Toronto restaurateur Roberto Martella of Grano is a friend of the couple’s, and former spokesperson for the International Olive Oil Council. “When I discovered John was making olive oil, I thought, ‘What a wonderful symbol,’ ” he says. “A celebrant of Canada, he is an internationalist at the same time. Sometimes we almost trip over ourselves in wanting to be too local. Olive oil is a product that cannot be duplicated in Canada. Also, the fact that it’s French fits. It’s a very elegant product and they are very elegant people.”

Olive oil, like wine, has a long tradition of noble roots, whether in the chateaus of France or estates in Italy, Spain and the Middle East. Today’s royalty, celebrities, are in on the game, too: Jamie Oliver, Francis Ford Coppola and others. Even Philip Starck is part of the draw, for his bottle design for the LA Organic label. There’s something quintessentially Canadian about Sublime’s modesty: the only identification is the initials “ACJRS” on the label. Johnston says when customers hear about the origins of the oil, “it’s a surprise.”

Sublime remains under the radar, yet to be tasted by the likes of Angelo Sarafino, a Toronto-based importer whose family has produced olive oil for generations in Italy. As a certified taster—a sort of sommelier of oils—he says French oils are often known for their “no-no’s”: bottling in clear glass (which hastens oxidization), leaving fruit to mature before picking (which delivers more yield and lower quality). But Les Baux is known for exceptional creations, like Castela S., an oil with what he calls “delicate green hues and vegetal tones like lettuce, celery, artichoke.”
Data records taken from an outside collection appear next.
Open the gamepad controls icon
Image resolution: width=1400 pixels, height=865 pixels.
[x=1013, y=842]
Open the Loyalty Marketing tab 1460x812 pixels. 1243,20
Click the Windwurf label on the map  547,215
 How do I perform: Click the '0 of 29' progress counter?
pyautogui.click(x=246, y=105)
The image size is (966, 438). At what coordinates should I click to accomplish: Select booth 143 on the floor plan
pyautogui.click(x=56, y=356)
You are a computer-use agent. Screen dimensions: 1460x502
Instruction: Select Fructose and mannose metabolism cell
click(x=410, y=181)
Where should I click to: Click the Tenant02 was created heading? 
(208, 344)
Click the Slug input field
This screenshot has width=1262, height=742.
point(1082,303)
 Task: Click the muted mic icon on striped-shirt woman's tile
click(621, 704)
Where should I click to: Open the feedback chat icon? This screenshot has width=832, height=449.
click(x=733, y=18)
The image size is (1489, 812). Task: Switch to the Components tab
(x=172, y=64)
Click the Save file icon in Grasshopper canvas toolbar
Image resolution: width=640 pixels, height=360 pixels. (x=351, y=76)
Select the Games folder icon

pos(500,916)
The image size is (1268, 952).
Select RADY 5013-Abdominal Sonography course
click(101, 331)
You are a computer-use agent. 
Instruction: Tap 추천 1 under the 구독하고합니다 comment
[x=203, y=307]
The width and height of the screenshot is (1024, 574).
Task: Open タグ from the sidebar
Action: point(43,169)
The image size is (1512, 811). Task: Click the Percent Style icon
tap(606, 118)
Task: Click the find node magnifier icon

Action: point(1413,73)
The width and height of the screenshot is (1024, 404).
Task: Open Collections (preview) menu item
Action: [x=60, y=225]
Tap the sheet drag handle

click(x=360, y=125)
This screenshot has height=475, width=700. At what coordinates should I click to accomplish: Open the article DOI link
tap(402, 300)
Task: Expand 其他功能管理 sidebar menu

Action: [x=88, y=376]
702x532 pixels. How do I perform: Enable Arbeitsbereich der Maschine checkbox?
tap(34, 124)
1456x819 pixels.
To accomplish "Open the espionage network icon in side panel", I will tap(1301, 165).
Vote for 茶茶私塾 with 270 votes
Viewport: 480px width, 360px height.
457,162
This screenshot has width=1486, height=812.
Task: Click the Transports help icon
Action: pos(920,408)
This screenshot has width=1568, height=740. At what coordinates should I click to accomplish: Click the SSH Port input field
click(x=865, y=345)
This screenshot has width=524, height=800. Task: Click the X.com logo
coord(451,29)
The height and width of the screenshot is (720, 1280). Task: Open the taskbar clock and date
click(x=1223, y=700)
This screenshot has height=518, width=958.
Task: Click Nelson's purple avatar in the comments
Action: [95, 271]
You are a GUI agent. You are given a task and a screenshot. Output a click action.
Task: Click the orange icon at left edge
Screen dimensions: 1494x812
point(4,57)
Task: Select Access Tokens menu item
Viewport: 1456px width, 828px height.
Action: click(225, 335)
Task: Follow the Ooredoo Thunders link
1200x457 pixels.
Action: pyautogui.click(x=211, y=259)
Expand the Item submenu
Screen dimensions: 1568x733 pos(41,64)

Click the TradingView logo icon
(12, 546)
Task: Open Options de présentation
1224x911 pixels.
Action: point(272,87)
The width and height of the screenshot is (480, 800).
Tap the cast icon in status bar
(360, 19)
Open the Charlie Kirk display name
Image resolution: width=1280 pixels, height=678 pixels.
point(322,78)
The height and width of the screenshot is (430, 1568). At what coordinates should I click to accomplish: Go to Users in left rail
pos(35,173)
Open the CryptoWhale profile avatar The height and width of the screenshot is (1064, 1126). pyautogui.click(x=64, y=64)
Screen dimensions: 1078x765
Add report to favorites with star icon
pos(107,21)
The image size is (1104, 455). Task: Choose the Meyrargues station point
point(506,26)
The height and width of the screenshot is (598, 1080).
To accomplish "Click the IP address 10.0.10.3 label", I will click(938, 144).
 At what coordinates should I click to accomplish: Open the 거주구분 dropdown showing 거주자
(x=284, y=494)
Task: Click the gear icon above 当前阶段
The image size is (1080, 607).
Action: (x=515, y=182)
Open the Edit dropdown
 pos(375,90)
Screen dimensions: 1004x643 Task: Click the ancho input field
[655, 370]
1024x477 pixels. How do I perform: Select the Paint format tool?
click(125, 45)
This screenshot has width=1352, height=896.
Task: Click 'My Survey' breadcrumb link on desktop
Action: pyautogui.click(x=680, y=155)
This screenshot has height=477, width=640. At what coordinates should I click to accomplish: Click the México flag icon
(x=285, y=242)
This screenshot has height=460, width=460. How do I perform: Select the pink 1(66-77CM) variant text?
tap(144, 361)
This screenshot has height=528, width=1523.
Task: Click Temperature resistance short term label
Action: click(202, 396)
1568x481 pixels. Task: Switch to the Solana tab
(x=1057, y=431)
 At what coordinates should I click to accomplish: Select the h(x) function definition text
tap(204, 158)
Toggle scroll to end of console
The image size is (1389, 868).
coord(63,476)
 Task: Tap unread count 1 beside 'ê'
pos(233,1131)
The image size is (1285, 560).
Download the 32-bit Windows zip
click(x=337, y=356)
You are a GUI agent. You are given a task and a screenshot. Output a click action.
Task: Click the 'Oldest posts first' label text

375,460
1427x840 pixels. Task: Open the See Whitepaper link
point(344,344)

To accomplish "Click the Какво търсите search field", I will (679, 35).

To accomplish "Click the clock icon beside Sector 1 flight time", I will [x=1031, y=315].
Sublime is unfiltered. “Don’t filter,” commands Saul. “If it’s clear, it means it’s been industrially treated. You’ve lost a good part of the taste, vitamins and goodness. This oil is totally non-industrial—and fun to produce.” So how is Saul’s first experience at being a farmer? “I always wanted to be one,” he says. “I think all Canadians come from farming backgrounds.” As for how to enjoy Sublime, this is what he proposes: “An olive oil of this quality, you really don’t need to do anything. Put it and a bit of salt in a salad, no vinegar. Oh, and use a lot of it. It’s good for you.”